In der Nacht zum Freitag begannen die ersten Vorbereitungen an der Brücke. Auf der Westseite konnte schon mit dem Abbruch des Betons auf der Brücke begonnen werden. Damit die darunterliegenden Gleise unbeschädigt blieben, wurden sie mit Holzbohlen, Vlies, Folie und Gerüstdielen abgedeckt. Am Freitag gingen die Arbeiten auf und neben der Brücke weiter. Das Schutzgerüst, das unter der Brücke die Oberleitungen schützen soll, wurde schon teilweise zusammengeschraubt. Auch konnten die Geländer teilweise schon herausgetrennt und vorsichtig gelagert werden. „Die sind das Heiligtum der Stadt“, meint einer der Arbeiter lachend. Doch nicht nur die Stadt interessiert sich für die Geländer, auch viele Bürger löchern die Arbeiter mit Fragen nach der Zukunft dieser Geländer, auch in der LZ-Redaktion wird angefragt.
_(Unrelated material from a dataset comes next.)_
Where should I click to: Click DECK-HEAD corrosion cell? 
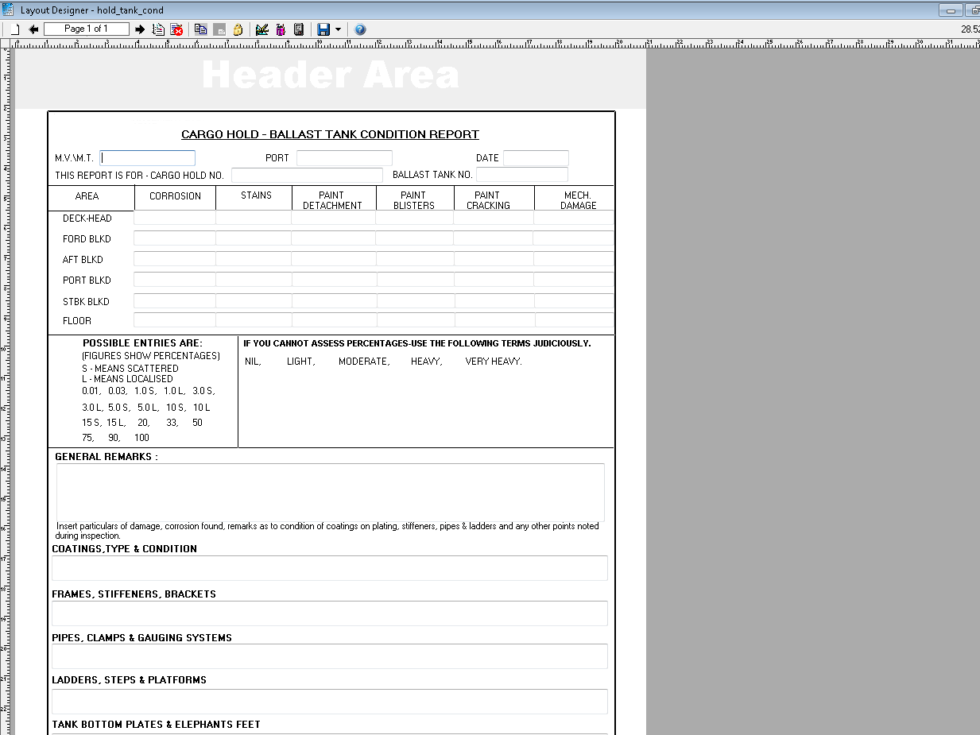click(174, 218)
Die Nacht zum Samstag ist für weitere Vorbereitungsarbeiten reserviert. Nachdem der letzte Zug den Bahnhof und die Insel verlassen hat, wird der Strom der Oberleitungen abgeschaltet und diese von ihren Befestigungen an der Thierschbrücke gelöst. Außerdem werden die Kabel etwas nach unten gezogen, damit die Schutzdecke eingezogen werden kann, die Gleise und Stromleitungen schützen soll. Auf der Brücke selber sind zwei Bagger einträchtig nebeneinander und hämmern den Beton von den Eisenteilen der Brücke.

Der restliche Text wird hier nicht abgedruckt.